Review | Invincible Dragon film review: Fruit Chan’s outlandish crime thriller starring Max Zhang, Anderson Silva
- A darkly comic police thriller wrapped around a serial killer mystery, punctuated by a cheeky voice-over that adds a touch of the fairy tale, this mashes genres
- Story of an eccentric detective with a violent streak soon goes off the rails as ever more preposterous fight scenes follow in quick succession

2/5 stars
Preposterous doesn’t begin to describe Fruit Chan Gor’s Invincible Dragon, the big-budget crime thriller that had been hyped for its fight scenes between rising action star Max Zhang Jin ( Master Z: The Ip Man Legacy ) and Brazilian mixed martial artist Anderson Silva before anyone even knew much about its synopsis.
Filming was completed more than two years ago, but by coincidence the film is being released just three months after Chan’s no-budget allegorical sex comedy Three Husbands opened in Hong Kong cinemas to much controversy. Astonishingly, this glossy commercial film by the unorthodox Chan is the more fantastical of the two.
Co-produced and directed by Chan from a story he co-wrote with regular screenwriting partner Jason Lam Kee-to, Invincible Dragon is a bizarre mix of genres. It is a darkly comic police thriller wrapped around a serial killer mystery, punctuated by a cheeky voice-over narration that adds a touch of the fairy tale to the gritty proceedings.

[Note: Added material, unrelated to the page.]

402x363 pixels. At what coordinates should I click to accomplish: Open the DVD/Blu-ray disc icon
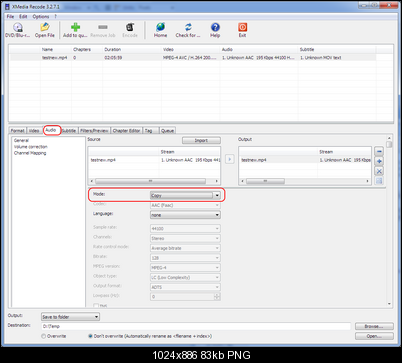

Zhang plays Kowloon, an eccentric police inspector renowned for his dragon tattoos and, legend has it, his childhood encounter with a nine-headed dragon. A marvellous detective whose career is blighted by his impulsively violent behaviour towards criminals – Lam Suet plays one of his victims in a witty opening scene – Kowloon is soon demoted and sent to work in a remote police station.
When a series of murders of Hong Kong policewomen occurs in Hong Kong’s New Territories, Kowloon is invited back to crack the case – only to lose track of his colleague and fiancée Fong Ning (Stephy Tang Lai-yan) in mysterious circumstances during a botched attempt to trap the suspected killer.